Cruise ship quarantined after coronavirus detection

Japan screens cruise ship guests for coronavirus on Diamond Princess. Credit: Daka TW/Twitter

Diamond Princess, a cruise ship operated by Princess Cruises, and nearly 4,000 of its passengers and crew, have been quarantined off the Japanese port of Yokohama on 4 February 2020, after a former passenger tested positive for the novel coronavirus.

The virus surfaced in Wuhan, the capital of China’s Hubei province, in December 2019, and has nearly spread worldwide. The World Health Organization (WHO) has declared the situation a global health emergency.

Princess Cruises is a unit of Carnival Corporation and Diamond Princess serves a route that calls at Osaka, Yokohama, Hong Kong, Hon Gai, Keelung, and Naha.

It was found that an 80-year-old Hong Kong man flew to Japan and boarded Diamond Princess in Yokohama on 20 January and disembarked in Hong Kong on 25 January.

Japan has 20 confirmed coronavirus cases, and 17 of these people have been in Wuhan, where the epidemic began.

Health Minister Katsunobu Katō said that the scope of virus screening and test criteria will be expanded after initial tests failed to detect the virus in some people who were later found to be infected.

On 1 February, Japan began refusing entry to foreigners who have been in Hubei province in the past 14 days as well as Chinese nationals with passports issued in Hubei province.

A spokesperson for Princess Cruises told SAS that the company is constantly monitoring the coronavirus situation.

She said, “Our medical experts are co-ordinating closely with the US Centers for Disease Control and Prevention (CDC) and the WHO to implement recommended screening, prevention, and control measures for our ships.

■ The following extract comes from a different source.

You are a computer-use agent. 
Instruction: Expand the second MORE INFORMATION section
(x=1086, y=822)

This will include pre-boarding health reporting for all guests, temperature and questionnaire screening for persons from affected areas, and denial of boarding as necessary.

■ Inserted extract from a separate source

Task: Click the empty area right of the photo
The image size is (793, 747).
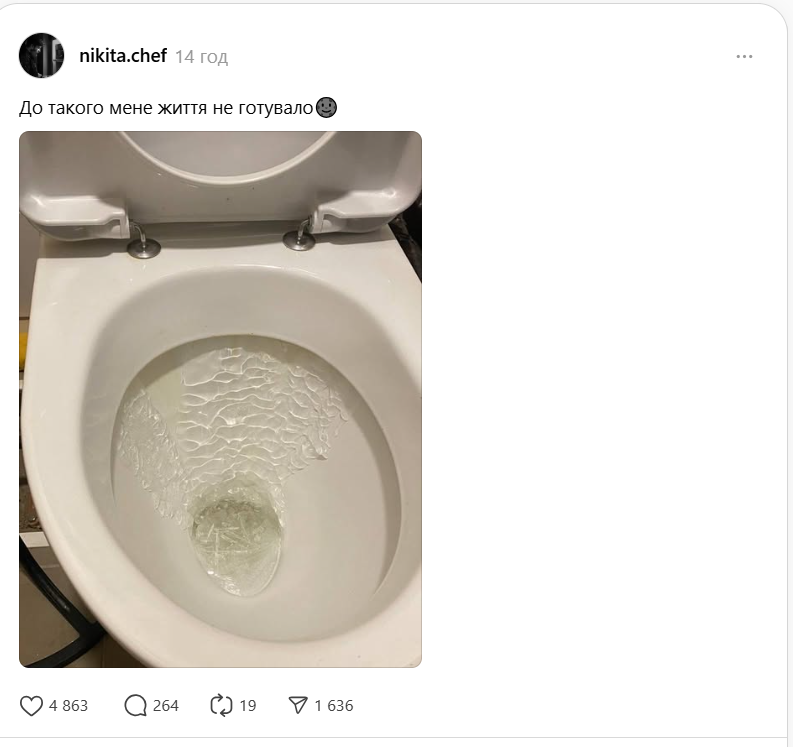Action: click(x=600, y=400)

“Additionally, guests visiting our onboard medical centres for respiratory cases will be evaluated for the illness. Routine environmental disinfection on board will also be done in addition to our regular stringent cleaning and sanitation protocols.”

On 31 January, Cruise Lines International Association (CLIA) and its 60 cruise line members imposed a ban on passengers who have been to China in the past two weeks from boarding their cruise ships in light of the global coronavirus outbreak.

“CLIA members have suspended crew movements from mainland China and will deny boarding to any individual, whether guest or crew, who has travelled from or through mainland China within the previous 14 days,” the US-based organisation said in a statement.

“CLIA and its member lines maintain close contact with health professionals and regulators around the world, including the WHO, and are continually assessing and modifying policies and procedures as developments emerge.”

CLIA’s membership includes cruise majors Carnival Corp., Royal Caribbean Cruises, Norwegian Cruise Lines, and MSC Cruises, which together hold almost 85% of market share.